[Collected data]
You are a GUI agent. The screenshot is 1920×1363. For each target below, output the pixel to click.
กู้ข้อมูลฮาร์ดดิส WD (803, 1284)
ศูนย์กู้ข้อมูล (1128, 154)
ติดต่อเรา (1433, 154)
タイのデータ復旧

Action item –
Line by line, retype all of the records exactly.

Reply –
You are a GUI agent. The screenshot is 1920×1363. For each target below, output the pixel to click.
กู้ข้อมูลฮาร์ดดิส WD (803, 1284)
ศูนย์กู้ข้อมูล (1128, 154)
ติดต่อเรา (1433, 154)
タイのデータ復旧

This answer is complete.